FAA administrator Steve Dickson updates drone industry on Remote ID and more

The Federal Aviation Administration (FAA) updated the drone industry on Remote ID for Drones, the UAS IPP, and upcoming regulations for unmanned aircraft systems (UAS) during a recent speech posted online.

FAA administrator Steve Dickson updates drone industry on Remote ID and more

FAA administrator, Steve Dickson went to YouTube to provide an update to drone pilots on the state of the industry.  While the speech was mostly focused on how drone delivery is helping the economy, a few updates provided meaningful insight to drone pilots. Most notable, Mr. Dickson provided an update to Remote ID.

During the speech, Mr. Dickson stated that drone pilots should be expecting a final ruling on numerous updates by the end of the year. The FAA announced Remote ID at the end of last year, actually on December 26th, 2020. The day after Christmas. While this government tactic has been known for years, pilots hope the FAA will use discretion when they choose to post the updates.

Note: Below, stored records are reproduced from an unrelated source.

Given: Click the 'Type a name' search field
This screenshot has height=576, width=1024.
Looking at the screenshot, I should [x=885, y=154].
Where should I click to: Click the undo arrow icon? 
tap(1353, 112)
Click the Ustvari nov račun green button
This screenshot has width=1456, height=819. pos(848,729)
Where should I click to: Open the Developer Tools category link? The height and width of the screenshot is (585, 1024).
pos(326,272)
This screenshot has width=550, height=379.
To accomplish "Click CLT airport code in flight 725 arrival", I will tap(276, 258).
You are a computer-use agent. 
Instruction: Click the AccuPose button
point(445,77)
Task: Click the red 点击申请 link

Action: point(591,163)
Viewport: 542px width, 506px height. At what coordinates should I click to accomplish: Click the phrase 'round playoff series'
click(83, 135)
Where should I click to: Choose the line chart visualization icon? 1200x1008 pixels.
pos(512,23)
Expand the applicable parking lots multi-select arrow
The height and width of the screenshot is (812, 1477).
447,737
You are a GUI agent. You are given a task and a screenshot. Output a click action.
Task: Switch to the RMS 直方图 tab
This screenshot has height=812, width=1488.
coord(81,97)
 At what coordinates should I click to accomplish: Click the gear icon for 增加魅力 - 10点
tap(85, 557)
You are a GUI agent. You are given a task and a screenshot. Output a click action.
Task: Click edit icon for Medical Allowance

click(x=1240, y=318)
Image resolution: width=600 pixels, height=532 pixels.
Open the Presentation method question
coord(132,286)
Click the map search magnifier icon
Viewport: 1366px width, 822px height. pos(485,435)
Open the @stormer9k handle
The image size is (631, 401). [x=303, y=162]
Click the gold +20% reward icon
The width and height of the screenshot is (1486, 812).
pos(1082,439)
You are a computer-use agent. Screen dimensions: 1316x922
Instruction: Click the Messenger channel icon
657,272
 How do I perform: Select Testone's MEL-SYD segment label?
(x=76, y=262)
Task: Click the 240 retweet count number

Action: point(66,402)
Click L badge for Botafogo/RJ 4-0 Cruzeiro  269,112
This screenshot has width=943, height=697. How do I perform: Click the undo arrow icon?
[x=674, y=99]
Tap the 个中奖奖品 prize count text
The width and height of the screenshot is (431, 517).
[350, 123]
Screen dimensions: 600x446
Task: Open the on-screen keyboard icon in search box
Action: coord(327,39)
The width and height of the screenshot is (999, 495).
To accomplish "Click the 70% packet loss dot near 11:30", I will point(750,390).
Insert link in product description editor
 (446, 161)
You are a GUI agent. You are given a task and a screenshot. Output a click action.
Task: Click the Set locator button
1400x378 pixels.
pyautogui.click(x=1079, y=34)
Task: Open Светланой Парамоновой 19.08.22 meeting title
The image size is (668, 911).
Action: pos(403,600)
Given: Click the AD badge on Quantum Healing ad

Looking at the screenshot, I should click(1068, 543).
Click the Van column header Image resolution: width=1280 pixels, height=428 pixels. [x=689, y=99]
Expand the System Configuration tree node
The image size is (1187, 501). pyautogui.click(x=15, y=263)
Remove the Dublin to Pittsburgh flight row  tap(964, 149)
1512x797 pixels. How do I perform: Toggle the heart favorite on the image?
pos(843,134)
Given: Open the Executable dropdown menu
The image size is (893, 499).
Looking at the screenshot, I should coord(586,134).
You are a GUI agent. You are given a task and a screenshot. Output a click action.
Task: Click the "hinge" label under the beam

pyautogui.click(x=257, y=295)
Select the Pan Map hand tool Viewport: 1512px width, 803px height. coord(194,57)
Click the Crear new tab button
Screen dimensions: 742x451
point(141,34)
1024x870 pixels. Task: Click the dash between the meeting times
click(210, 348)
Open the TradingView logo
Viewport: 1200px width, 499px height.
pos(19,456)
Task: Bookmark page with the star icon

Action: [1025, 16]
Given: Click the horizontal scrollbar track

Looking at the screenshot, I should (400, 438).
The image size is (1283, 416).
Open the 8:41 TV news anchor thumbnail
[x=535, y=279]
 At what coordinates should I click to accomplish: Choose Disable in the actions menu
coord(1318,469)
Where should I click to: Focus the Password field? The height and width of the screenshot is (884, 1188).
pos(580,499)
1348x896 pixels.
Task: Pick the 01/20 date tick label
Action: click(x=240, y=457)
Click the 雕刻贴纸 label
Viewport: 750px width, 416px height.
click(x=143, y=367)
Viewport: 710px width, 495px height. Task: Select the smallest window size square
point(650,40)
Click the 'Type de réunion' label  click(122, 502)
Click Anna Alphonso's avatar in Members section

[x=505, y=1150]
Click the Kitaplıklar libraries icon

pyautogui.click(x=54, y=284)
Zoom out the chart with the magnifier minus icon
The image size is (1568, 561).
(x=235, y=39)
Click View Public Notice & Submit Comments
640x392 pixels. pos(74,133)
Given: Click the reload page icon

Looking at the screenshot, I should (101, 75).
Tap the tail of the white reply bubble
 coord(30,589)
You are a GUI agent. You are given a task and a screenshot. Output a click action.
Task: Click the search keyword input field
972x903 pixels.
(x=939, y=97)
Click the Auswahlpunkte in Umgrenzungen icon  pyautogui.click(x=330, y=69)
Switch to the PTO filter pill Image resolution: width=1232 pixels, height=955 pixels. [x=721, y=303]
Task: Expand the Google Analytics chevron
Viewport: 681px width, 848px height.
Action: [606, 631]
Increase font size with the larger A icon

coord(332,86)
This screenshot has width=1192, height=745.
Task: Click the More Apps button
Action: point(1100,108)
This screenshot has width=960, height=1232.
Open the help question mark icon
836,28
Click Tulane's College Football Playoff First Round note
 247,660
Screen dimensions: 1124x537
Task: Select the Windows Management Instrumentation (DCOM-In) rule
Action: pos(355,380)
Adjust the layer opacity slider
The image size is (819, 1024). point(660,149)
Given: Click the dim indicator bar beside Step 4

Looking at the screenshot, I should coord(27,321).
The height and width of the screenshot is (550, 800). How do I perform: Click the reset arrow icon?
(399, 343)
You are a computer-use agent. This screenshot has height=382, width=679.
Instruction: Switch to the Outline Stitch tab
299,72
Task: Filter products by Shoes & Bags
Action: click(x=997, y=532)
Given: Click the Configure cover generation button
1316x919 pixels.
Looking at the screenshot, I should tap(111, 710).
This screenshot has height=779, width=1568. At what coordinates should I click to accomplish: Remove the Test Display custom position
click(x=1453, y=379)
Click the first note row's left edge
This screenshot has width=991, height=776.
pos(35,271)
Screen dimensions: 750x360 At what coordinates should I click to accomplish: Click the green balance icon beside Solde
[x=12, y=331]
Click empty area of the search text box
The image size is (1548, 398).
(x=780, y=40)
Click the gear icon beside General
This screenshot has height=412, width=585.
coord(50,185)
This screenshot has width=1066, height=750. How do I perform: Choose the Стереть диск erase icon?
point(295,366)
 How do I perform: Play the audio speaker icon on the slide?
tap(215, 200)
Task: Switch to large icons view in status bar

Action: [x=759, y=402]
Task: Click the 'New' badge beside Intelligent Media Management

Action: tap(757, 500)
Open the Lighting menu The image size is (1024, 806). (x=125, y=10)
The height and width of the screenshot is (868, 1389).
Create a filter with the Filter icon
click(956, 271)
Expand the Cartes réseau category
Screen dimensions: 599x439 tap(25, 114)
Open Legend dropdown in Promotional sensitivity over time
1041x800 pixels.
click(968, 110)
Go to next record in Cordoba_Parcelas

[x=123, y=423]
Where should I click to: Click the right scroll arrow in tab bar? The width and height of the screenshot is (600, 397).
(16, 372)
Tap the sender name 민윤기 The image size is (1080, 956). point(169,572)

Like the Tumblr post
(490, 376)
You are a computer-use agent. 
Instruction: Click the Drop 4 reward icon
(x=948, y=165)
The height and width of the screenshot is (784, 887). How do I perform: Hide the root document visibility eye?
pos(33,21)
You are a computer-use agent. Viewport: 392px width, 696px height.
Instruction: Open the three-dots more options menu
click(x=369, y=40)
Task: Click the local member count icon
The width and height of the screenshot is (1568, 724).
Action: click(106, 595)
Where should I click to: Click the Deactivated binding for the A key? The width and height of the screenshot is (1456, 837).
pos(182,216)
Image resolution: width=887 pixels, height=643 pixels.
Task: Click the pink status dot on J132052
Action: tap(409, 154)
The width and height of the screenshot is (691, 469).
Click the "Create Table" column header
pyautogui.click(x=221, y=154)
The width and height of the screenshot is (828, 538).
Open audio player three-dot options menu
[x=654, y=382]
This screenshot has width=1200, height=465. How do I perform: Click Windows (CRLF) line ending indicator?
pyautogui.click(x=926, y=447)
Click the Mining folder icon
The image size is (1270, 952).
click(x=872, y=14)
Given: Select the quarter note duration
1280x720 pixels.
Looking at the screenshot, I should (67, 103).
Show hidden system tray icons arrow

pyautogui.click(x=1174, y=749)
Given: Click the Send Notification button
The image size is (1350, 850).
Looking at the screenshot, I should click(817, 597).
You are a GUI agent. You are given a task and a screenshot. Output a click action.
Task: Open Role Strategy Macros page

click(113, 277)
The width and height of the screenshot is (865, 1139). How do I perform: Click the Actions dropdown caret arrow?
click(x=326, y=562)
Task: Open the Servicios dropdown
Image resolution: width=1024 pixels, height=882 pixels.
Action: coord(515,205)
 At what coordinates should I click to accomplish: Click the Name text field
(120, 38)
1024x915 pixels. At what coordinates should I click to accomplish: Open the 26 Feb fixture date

What are these updates from the FAA?  While some of the updates are positive, most of the updates showcase a negative outcome for commercial and hobby drone pilots. While the announcement from the FAA went largely unnoticed, there are clear hints dropped throughout the video.

Good News:

The FAA’s mission to create a safe national airspace. The agency is clearly focused on integrating drones safely into the airspace. In an effort to further expand drone operations, the FAA will be announcing new rules and protocols for flight over people. The FAA stated they want to ensure more routine flights over people and even at night.

Administrator Steve Dickson also hinted that the FAA would be publishing a new rule regarding beyond visual line of sight (BVLOS). While this has many drone pilots excited, it hasn’t made any waves in the communities or forums.

Bad News:

Drone pilots would have to pay close attention to this speech as the FAA was very careful to plan this message out.  Drone pilots may not be happy to hear the emphasis of the entire speech is drone delivery. Paying attention to the speech we hear FAA administrator say,”

 “Drones will provide identification and location information that can be received by the FAA, law enforcement and anyone with a smart phone.”

What does this short statement mean for drone pilots?  When Remote ID comes in 2021, the public will be able to see drones and who is flying. This is terrible if not awful news for drone pilots who are fearful of being accosted by privacy advocates.

Steve Dickson stated the FAA would role out a digital license plate with Remote ID. This comparison is not legitimate in any sense and paints a false picture. A license plate gives drivers privacy from other drivers with the license plate. It is not possible to pull up the name and address of the guy who cut you off. When the FAA allows the public to view pilot information and location, bad things are going to happen. Even Drone U noted the question of the legality of collecting this information over a cellular network, as the United States just clarified this is a 4th amendment violation.